The first 5 bullets are the main points. The rest are just to make it work.

Parenthesis include the side (NHL or PA), and what they had proposed in the December meetings.

The Details

- $60 million dollar salary cap (NHL, $38.6)

- $36 million dollar salary floor (NHL, $34.6)

- Luxury tax of $1 to $1 on all payrolls above $45 million (PA, $.20 to $1)

- Tax of $1.3 to $1 on all payrolls above $55 (PA, $.60 to $1 on all above $60 mil)

- Tax money would obviously not be considered payroll money and wouldn't come into play with the $60 mil cap

[this means a team with the highest possible payroll of $60 mil, would pay a tax of $19.5 mil]

- To avoid a Dispersal Draft these rules would not be in effect for this shortened lockout season.

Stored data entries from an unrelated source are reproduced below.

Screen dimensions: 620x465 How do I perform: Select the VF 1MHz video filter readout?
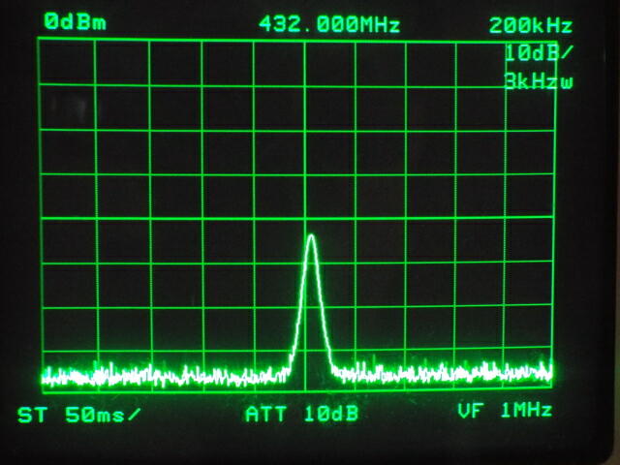(505, 412)
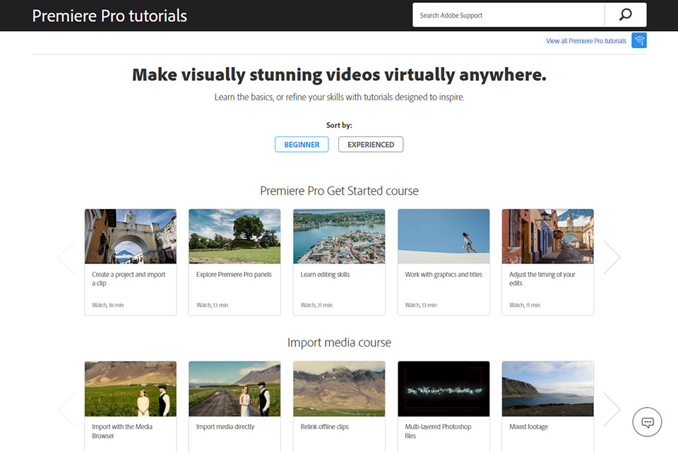Screen dimensions: 678x452
Task: Open Explore Premiere Pro panels tutorial
Action: (234, 261)
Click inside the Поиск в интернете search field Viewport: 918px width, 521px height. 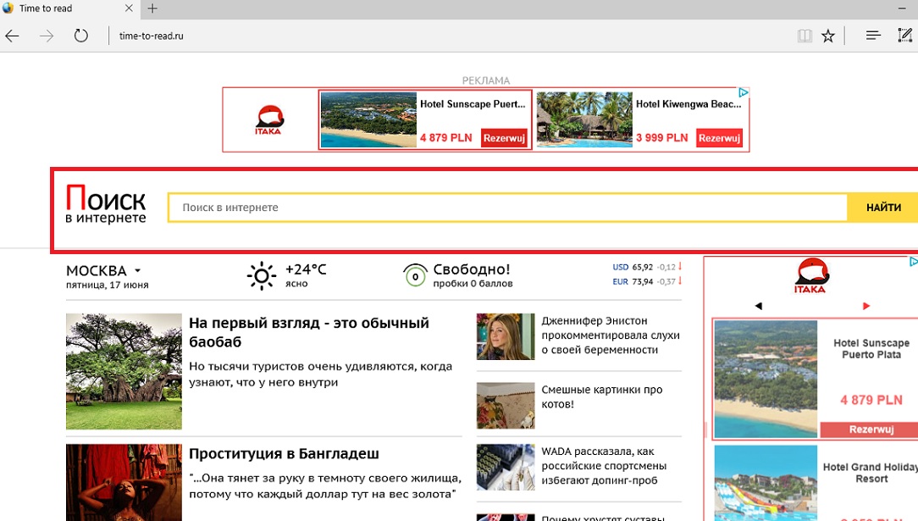508,207
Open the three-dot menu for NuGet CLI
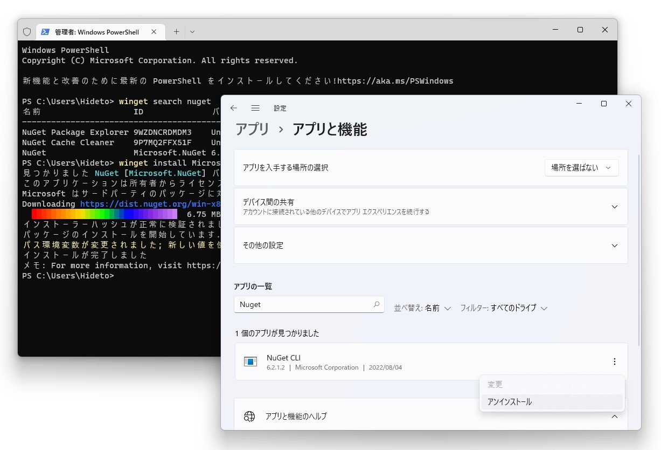The width and height of the screenshot is (661, 450). click(615, 362)
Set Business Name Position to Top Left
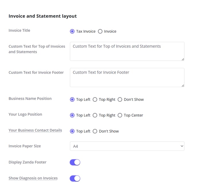This screenshot has width=197, height=192. click(x=72, y=99)
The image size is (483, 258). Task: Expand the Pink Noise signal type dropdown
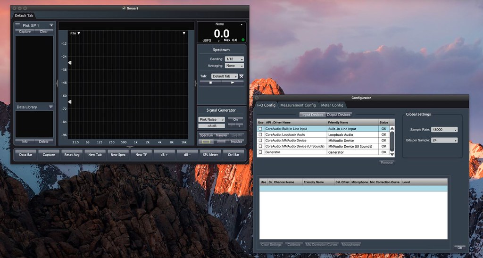(x=211, y=120)
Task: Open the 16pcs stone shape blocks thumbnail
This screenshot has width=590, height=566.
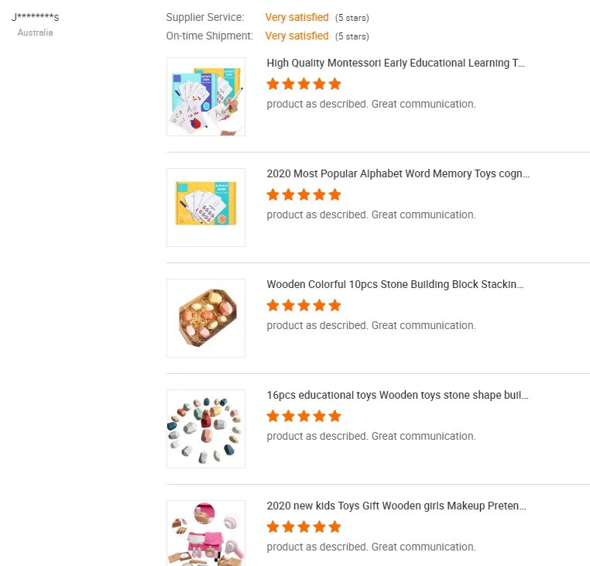Action: tap(206, 429)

But for this season no team over the $60 million cap would be allowed to add to their payroll at any point during the season. So the 7 teams over the cap would have until this summer to get under the cap but couldn't add to their payroll in the meantime. And the 11 teams under the floor would have until this summer to raise payrolls to $36 mil.

- While there would be no salary rollback, all players making more then $7 mil for more then the next 3 years would require a renegotiation of contract. Otherwise, a player like Yashin (8 years left on his deal) would financially handcuff a team like the Islanders. There are really only half a dozen contracts in the league where this rule would come into effect.

- Of the money generated from the luxury tax (and this would be lot). Half would be allocated to a players fund (see below), the other half would go to the teams with the smallest 10 payrolls in the league.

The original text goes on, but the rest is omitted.